- TO DO
Write the next part of the code club notebook on Python functions for petition JSON, starting right after its last line.

- PASSAGE
########

In [1]:
import requests
import json
import pandas as pd
import lxml

# Recap task from last week
**Saved here: https://github.com/AnneCarr/monday-code-club/blob/master/CodeClub-14-Aug-dict.ipynb  **

- Get JSON data from an external source into a Dataframe

# This week
We are going to learn how to create and use functions

Have a look a this tutorial for more info on python functions
https://www.datacamp.com/community/tutorials/functions-python-tutorial#gs.6QALerI

## First task

Using the techniques learned from last week we will
 - create functions to allow us to repeat the task of getting JSON data from external sources
 - use a for loop to loop through the functions to append data from several sources into a dataframe
 - group the data to learn 
  - Which petition had the most number of signatures
  - Which constituency has the most active voters
  - get the % of overall constituency numbers that signed a petition
  - anyother interesting insights you can find and chart based on what we've learned so far


We are going to create a function using two different techniques 

In this one we are going 
 - to pass the URL for the JSON data into the function
 - build a dataframe from the specific set of JSON data we want
 - add a column for the name of the petition 
 - return the completed dataframe

In [2]:
# list of petition urls we are going to use
petitions_list = ['https://petition.parliament.uk/petitions/175433.json',
                'https://petition.parliament.uk/petitions/166847.json',
                'https://petition.parliament.uk/petitions/165672.json',
                  'https://petition.parliament.uk/petitions/187027.json']

We name the function get_petitions_url

We will pass one variable into the function - in this case the URL for the json data we will be using


In [3]:
def get_petitions_url(url):
#     get the JSON data using requests and set it as a JSON object variable
    petitions_data = requests.get(url) 
    petitions_dict = petitions_data.json()
#     Navigate to the data we need and create a dataframe on the data
    const = pd.DataFrame.from_dict(petitions_dict['data']['attributes']['signatures_by_constituency'])
#     add a new column for the name of the petition
    const['petition_name'] = petitions_dict['data']['attributes']['action']
#     the output of the function is the completed dataframe
    return const

We use this for loop to loop through the list of petition urls 

We then call the get_petition_url function passing in the url from the list

On each loop through on the for loop we append the petitions_df with the data collected from the function

In [4]:
petitions_df = pd.DataFrame()

########

- SOURCE MATERIAL
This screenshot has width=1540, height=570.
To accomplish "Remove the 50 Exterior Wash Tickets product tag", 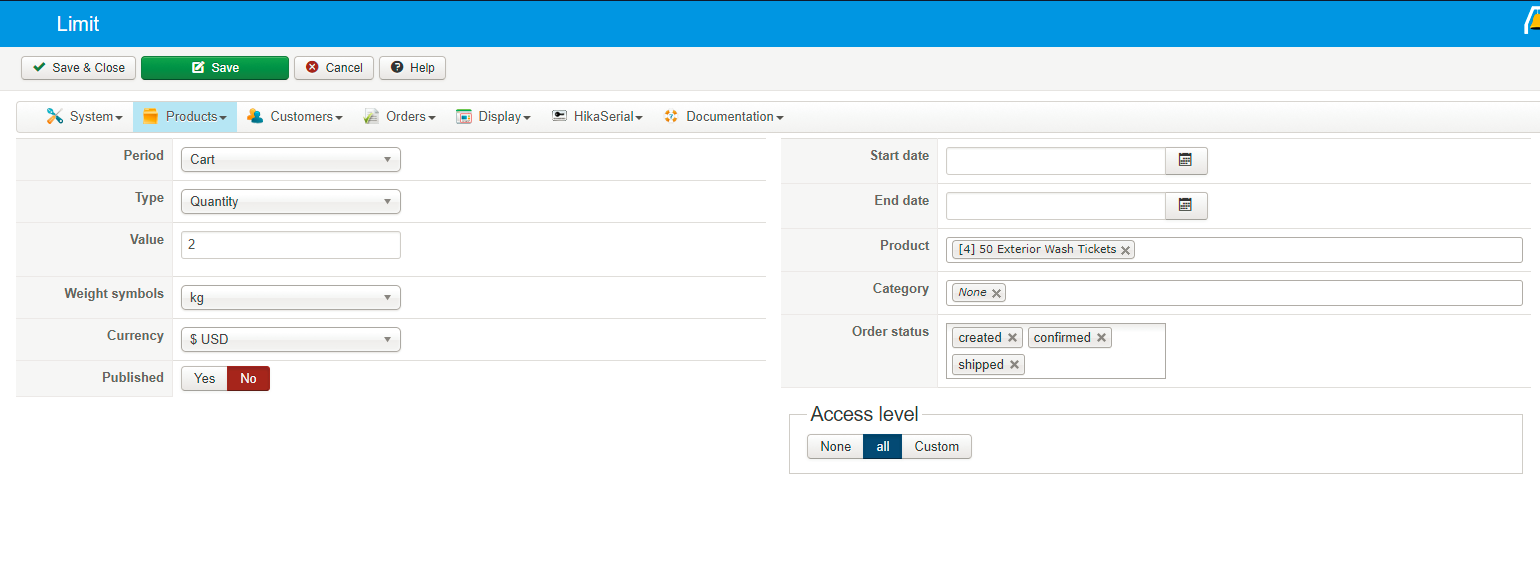I will 1126,250.
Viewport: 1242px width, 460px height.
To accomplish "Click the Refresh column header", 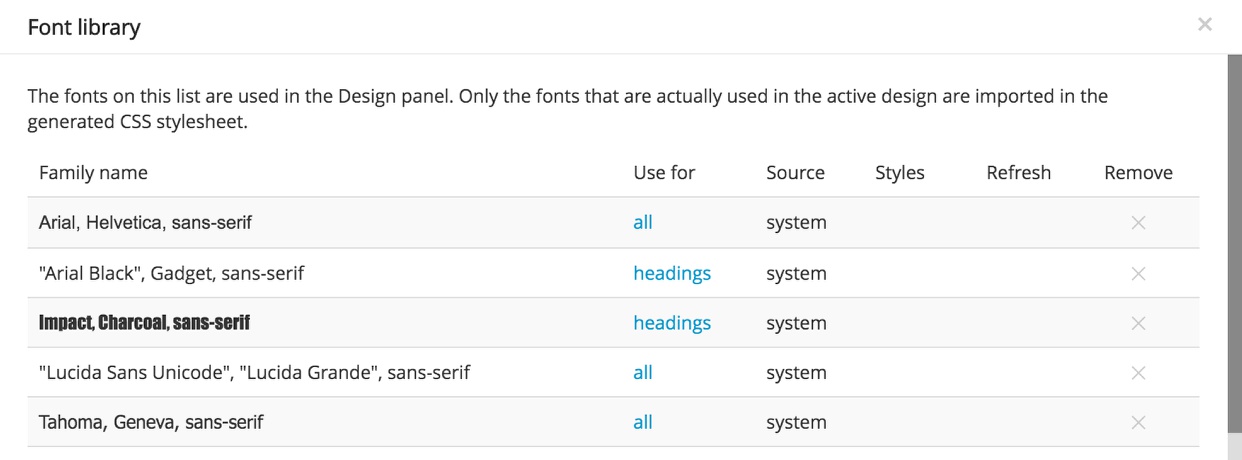I will [x=1018, y=173].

########

- WRITTEN RESPONSE
for petition in petitions_list:
    df = get_petitions_url(petition)
    petitions_df = petitions_df.append(df)

petitions_df.head()

Unnamed: 0,mp,name,ons_code,signature_count,petition_name
0,Tommy Sheppard MP,Edinburgh East,S14000022,13,Stop business rate rises before they wreck ind...
1,Deidre Brock MP,Edinburgh North and Leith,S14000023,34,Stop business rate rises before they wreck ind...
2,Ian Murray MP,Edinburgh South,S14000024,7,Stop business rate rises before they wreck ind...
3,Joanna Cherry QC MP,Edinburgh South West,S14000025,12,Stop business rate rises before they wreck ind...
4,Christine Jardine MP,Edinburgh West,S14000026,10,Stop business rate rises before they wreck ind...


In this option we pass in the JSON data we need and create the dataframe directly from the data

We will pass in two variables in this case 
 - one for the constituency data
 - one for the name of the petition
 
We return the completed dataframe 

In [5]:
def get_petitions_dict(const_data,name_data):
    const_df = pd.DataFrame.from_dict(const_data)
    const_df['petition_name'] = name_data
    
    return const_df

In this for loop we are looping through the petitions_list as before but in this case we are setting a variable with the specific data we need to build the dataframe prior to calling the function

The JSON data object is passed into the function and called 'constitucany' - this is used to build the dataframe in the function
The name of the petition is stored in 'name_petition' and also passed into the function

On each loop of the for loop the dataframe object is returned an appended to petitions_df

In [6]:
petitions_df = pd.DataFrame()

for petition in petitions_list:
    petitions_data = requests.get(petition)
    petitions_dict = petitions_data.json()
    constituancy = pd.DataFrame.from_dict(petitions_dict['data']['attributes']['signatures_by_constituency'])
    name_petition = petitions_dict['data']['attributes']['action']
    df = get_petitions_dict(constituancy,name_petition)
    petitions_df = petitions_df.append(df)

petitions_df.head()

Unnamed: 0,mp,name,ons_code,signature_count,petition_name
0,Tommy Sheppard MP,Edinburgh East,S14000022,13,Stop business rate rises before they wreck ind...
1,Deidre Brock MP,Edinburgh North and Leith,S14000023,34,Stop business rate rises before they wreck ind...
2,Ian Murray MP,Edinburgh South,S14000024,7,Stop business rate rises before they wreck ind...
3,Joanna Cherry QC MP,Edinburgh South West,S14000025,12,Stop business rate rises before they wreck ind...
4,Christine Jardine MP,Edinburgh West,S14000026,10,Stop business rate rises before they wreck ind...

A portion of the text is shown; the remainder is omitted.